# Intolerable Behaviour.



## jigplums (Dec 15, 2006)

I banned someone Today for posting Racist Comments on the boards. I Will not tollerate it and I'm sure none of you will either. So if any of you guys spot anybody posting such content, please report it and one of the mod's will edit the post and i can show them the door. Well done to all the guys who flagged this guy up to us, and to cccp-one for getting rid of the filth. I'm very proud of our boards and the people we have here so wont let people like this spoil it for the rest of us. So back to toy soldiers

I renamed this thread Jigs because it was really messing with my head having the first post on the top of the Forums as' Racist Comments'. _*Vash*_


----------



## Anphicar (Dec 31, 2006)

Remember we have a Report button here.

If you see a obscene post, click the (!) symbol next to Quote, Edit, and Delete.

Thanks all.


----------



## Huron_Blackheart (Sep 9, 2007)

*Re: Racist Comments*



jigplums said:


> I Will not tollerate it and I'm sure none of you will either.

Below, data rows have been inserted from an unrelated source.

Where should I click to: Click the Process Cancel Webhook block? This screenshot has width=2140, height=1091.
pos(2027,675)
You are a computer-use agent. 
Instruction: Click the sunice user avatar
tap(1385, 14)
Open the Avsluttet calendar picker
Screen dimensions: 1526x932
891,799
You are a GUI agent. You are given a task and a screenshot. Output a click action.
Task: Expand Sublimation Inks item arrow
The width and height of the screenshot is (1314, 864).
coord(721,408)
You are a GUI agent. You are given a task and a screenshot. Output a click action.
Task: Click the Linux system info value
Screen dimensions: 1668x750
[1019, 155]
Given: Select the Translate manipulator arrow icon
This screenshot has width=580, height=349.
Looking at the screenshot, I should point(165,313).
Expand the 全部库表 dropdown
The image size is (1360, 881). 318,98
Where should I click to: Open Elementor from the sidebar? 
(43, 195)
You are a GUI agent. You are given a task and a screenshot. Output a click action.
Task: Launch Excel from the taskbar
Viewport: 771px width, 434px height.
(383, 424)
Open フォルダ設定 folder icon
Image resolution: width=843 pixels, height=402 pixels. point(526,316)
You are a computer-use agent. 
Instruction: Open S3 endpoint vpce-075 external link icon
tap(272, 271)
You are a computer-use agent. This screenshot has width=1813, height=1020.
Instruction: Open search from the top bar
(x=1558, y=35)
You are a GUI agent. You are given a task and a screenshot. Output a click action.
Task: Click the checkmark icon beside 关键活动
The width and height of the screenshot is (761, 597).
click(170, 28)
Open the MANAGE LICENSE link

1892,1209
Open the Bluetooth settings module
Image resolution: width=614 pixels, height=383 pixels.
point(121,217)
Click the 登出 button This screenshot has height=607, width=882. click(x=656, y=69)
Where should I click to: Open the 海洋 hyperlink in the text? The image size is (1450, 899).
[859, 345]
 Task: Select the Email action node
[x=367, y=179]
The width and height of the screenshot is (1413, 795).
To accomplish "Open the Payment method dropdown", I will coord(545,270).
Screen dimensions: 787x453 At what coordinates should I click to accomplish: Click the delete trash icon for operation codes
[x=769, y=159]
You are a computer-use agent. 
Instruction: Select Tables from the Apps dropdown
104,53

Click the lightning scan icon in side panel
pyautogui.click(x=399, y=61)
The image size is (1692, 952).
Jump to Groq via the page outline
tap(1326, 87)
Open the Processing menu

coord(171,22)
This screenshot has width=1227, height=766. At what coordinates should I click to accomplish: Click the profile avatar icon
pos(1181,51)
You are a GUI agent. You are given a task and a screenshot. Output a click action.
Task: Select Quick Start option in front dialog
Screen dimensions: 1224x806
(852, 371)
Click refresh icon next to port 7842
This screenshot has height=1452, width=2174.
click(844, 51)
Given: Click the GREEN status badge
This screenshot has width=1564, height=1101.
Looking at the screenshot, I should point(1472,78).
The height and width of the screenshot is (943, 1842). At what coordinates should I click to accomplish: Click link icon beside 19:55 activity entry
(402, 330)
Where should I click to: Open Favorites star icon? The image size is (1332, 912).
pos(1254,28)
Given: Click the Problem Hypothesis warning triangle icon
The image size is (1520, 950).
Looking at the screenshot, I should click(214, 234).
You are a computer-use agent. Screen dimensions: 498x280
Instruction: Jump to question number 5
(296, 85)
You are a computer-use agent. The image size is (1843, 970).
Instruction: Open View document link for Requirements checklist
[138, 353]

as ive allways said the only way to fight racism (sorry for not being very pacafistic) is the fist the boot and the iorn bar ... or u no just ban em lol


----------



## Firewolf (Jan 22, 2007)

>> Quite right. No need for that anywhere, never mind on here. Ignorant scumbag deserves all he got.


----------



## hephesto (Feb 24, 2007)

Good work here jigplums and all who reported this, we don't need that crap on here. This is the internet if there's one place where skincolour/ethnicity shouldn't mean anything its here!


----------



## cccp (Dec 15, 2006)

we fight racism with the banhammer!


----------



## Kujo (Aug 13, 2007)

Glad to hear you won't tolerate that crap

Any forum is only as good as it mods will enforce....

job well done gentlemen


----------



## Slade (Sep 7, 2007)

Good work. There is no place for views of that sort ANYWHERE and ANYTIME


----------